Written instruction: Write out the listing below word for word, leaving out the pictures.

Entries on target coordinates
────────────────────────────────────────
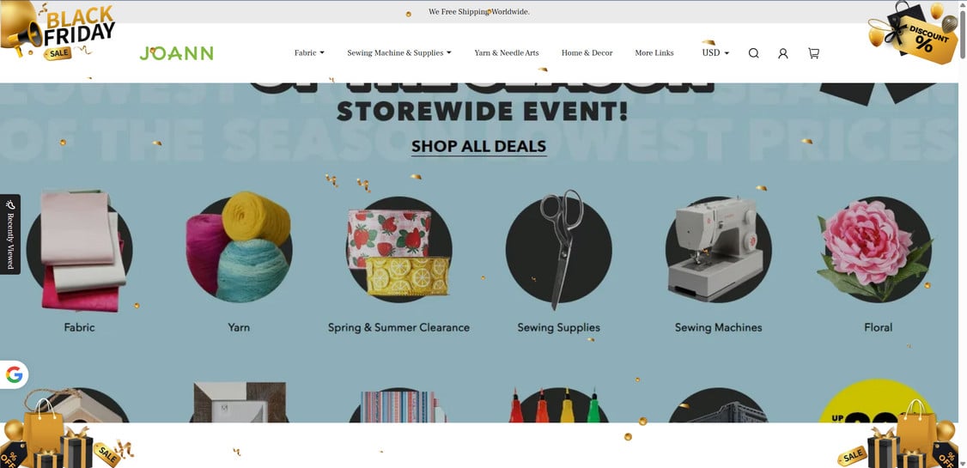This screenshot has height=468, width=967.
Task: Open the search magnifier icon
Action: pos(754,53)
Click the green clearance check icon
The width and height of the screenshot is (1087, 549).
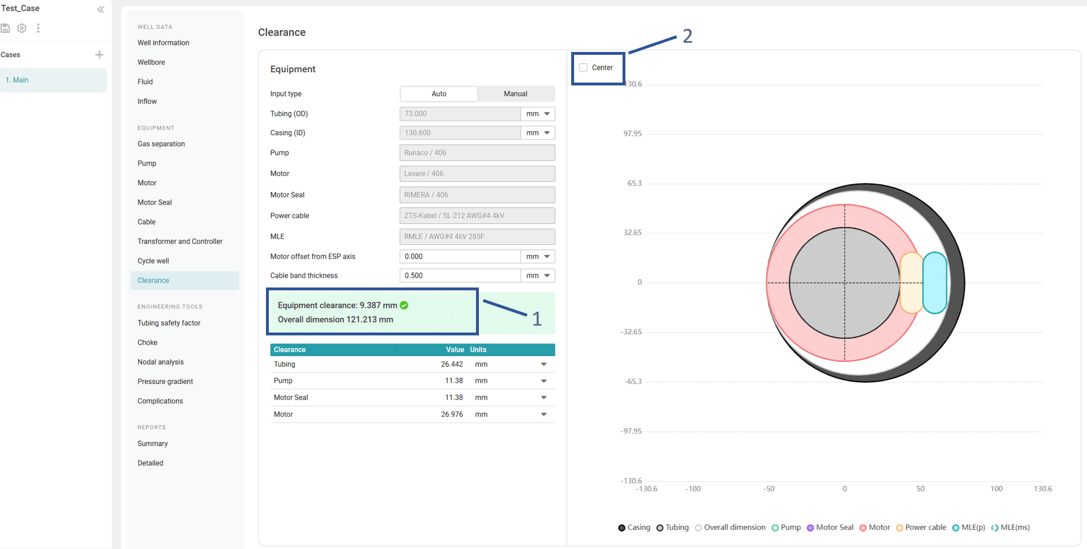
────────────────────────────────────────
Solution:
This screenshot has height=468, width=967.
Task: Open the search magnifier icon
Action: pos(754,53)
Click the green clearance check icon
The width and height of the screenshot is (1087, 549).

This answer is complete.